[Opening Supplied records section]

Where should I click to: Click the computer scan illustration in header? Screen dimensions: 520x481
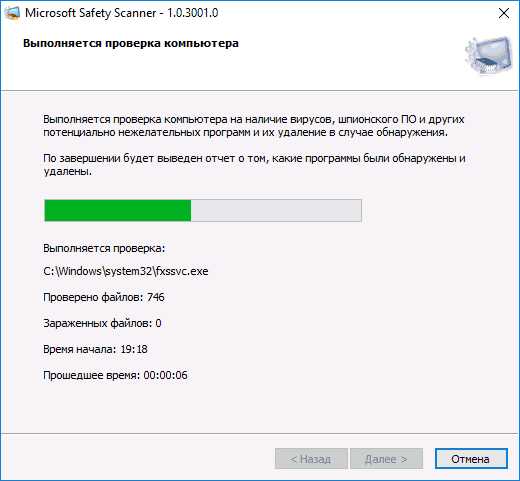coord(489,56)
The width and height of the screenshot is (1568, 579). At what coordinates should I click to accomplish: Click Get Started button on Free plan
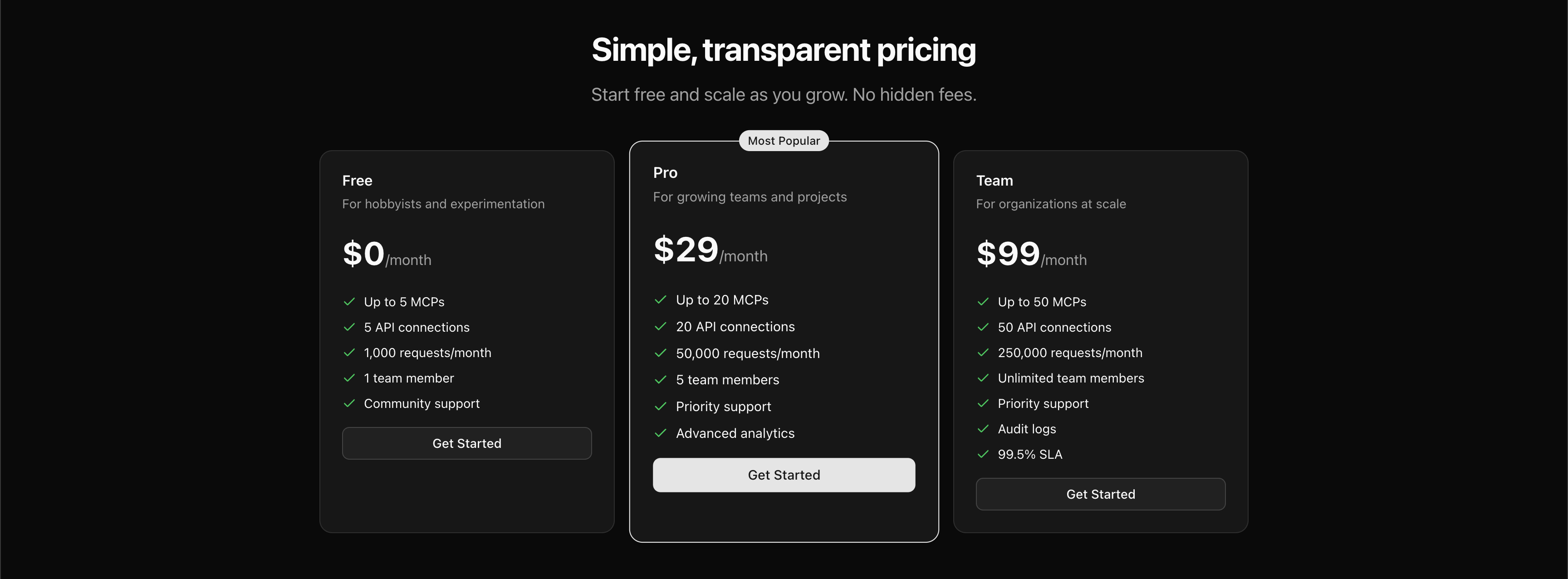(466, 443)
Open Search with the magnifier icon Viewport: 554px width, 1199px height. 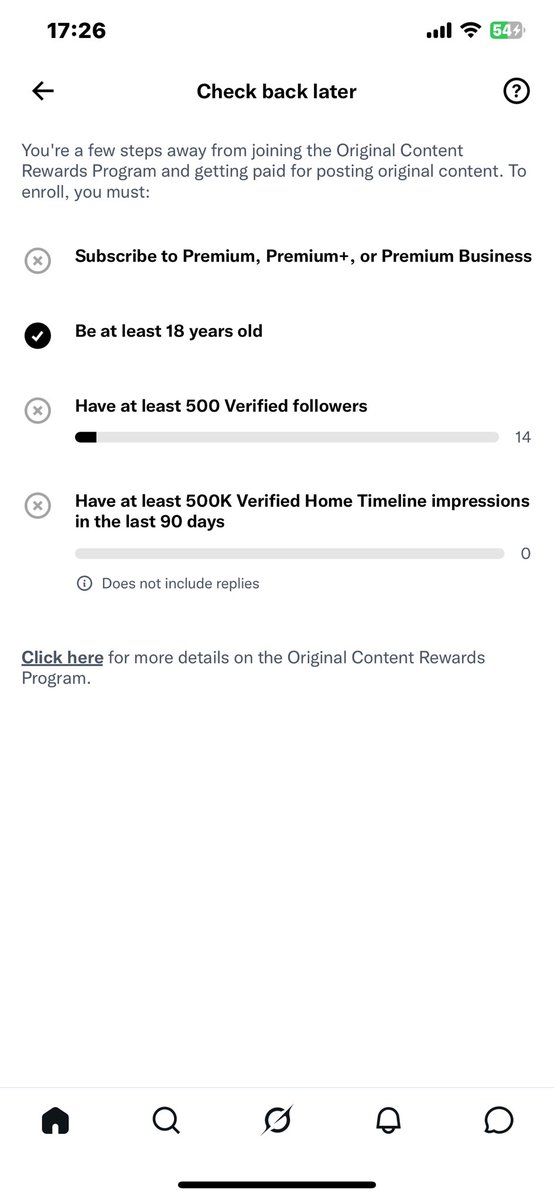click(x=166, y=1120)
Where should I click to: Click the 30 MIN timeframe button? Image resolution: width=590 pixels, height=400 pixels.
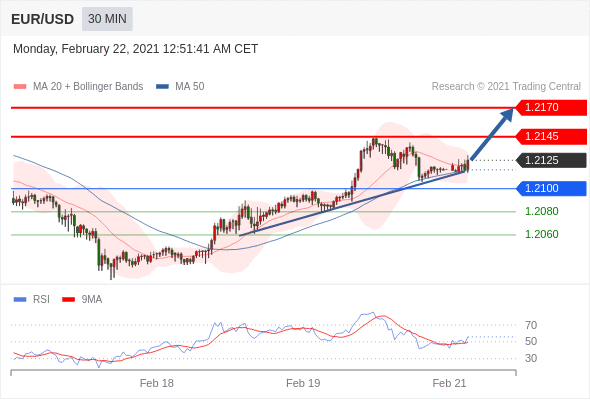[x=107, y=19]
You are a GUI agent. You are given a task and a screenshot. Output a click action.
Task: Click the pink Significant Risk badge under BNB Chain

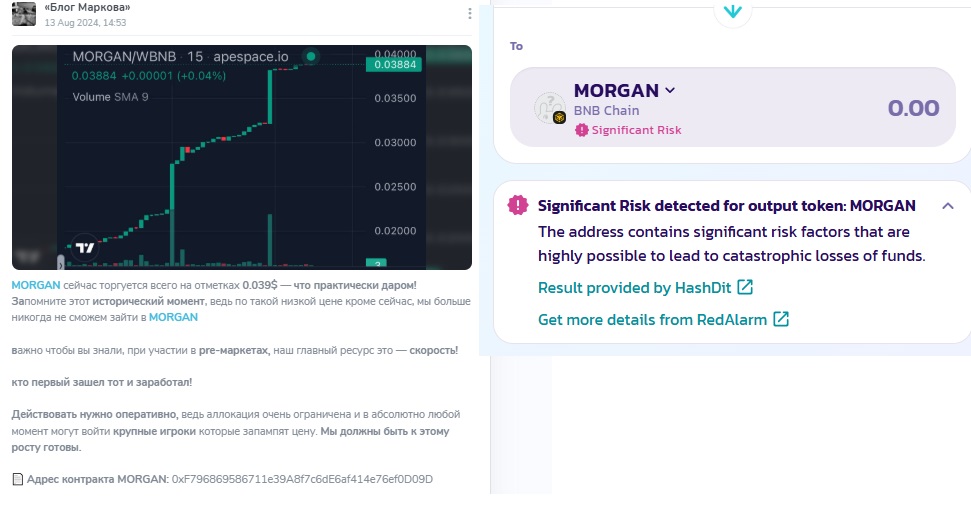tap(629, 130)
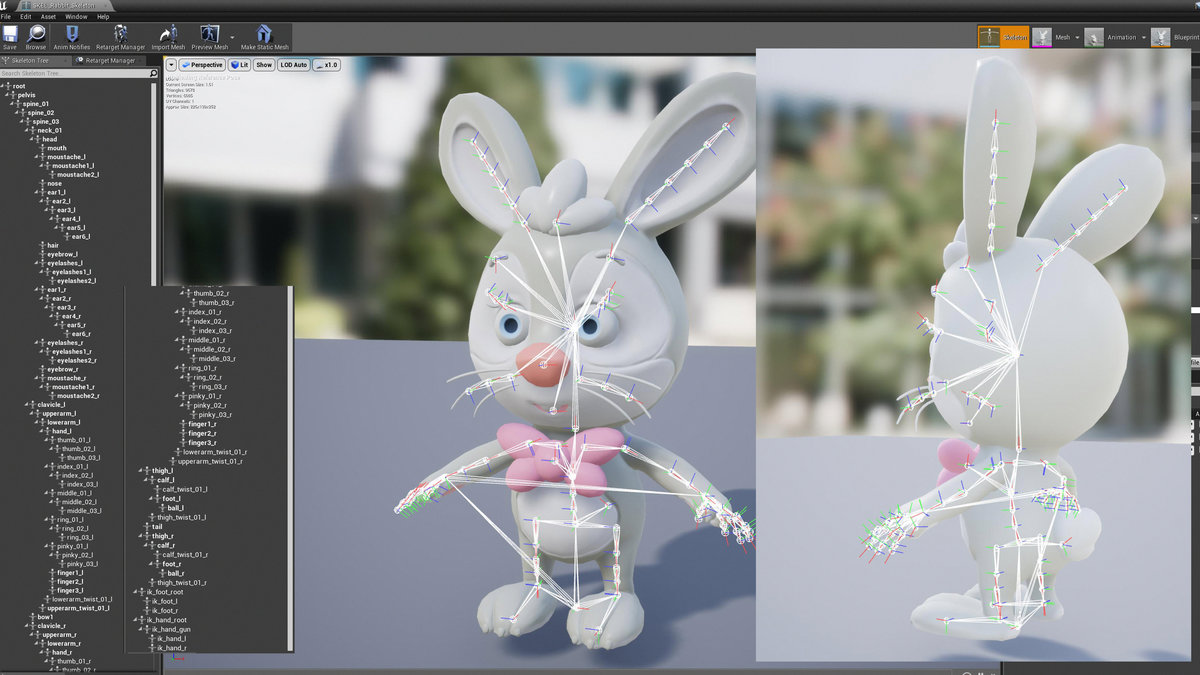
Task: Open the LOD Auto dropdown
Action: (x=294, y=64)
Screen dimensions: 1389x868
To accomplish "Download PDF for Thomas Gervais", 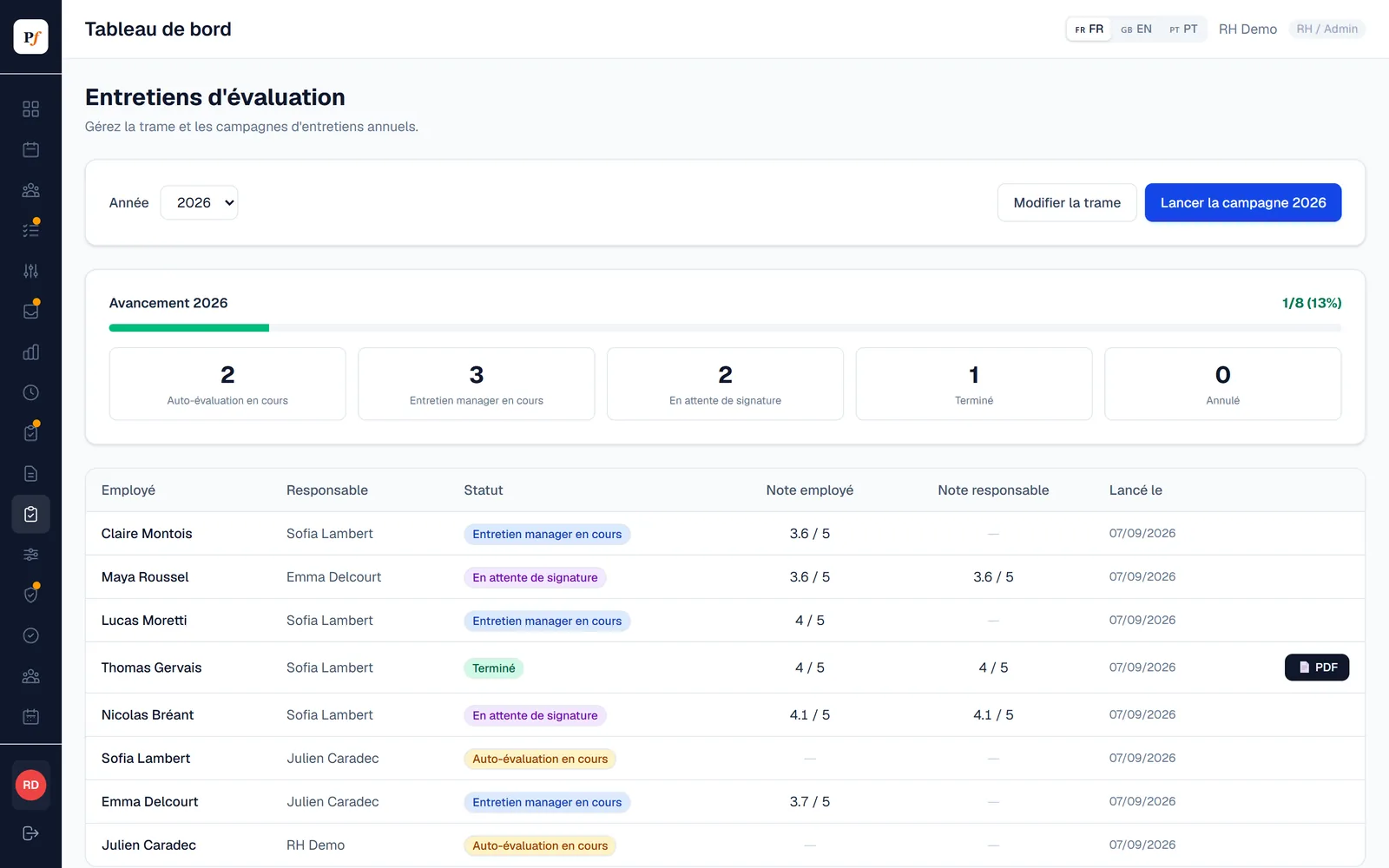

[Closing Supplied records section]

> What the exercise asks: Within the entries above, the lines from the one with "Task: Click the" through the final line are to be printed exactly, with the pictures removed.

> Finished task:
Task: Click the pink Significant Risk badge under BNB Chain

tap(629, 130)
Task: Open the LOD Auto dropdown
Action: (x=294, y=64)
Screen dimensions: 1389x868
To accomplish "Download PDF for Thomas Gervais", 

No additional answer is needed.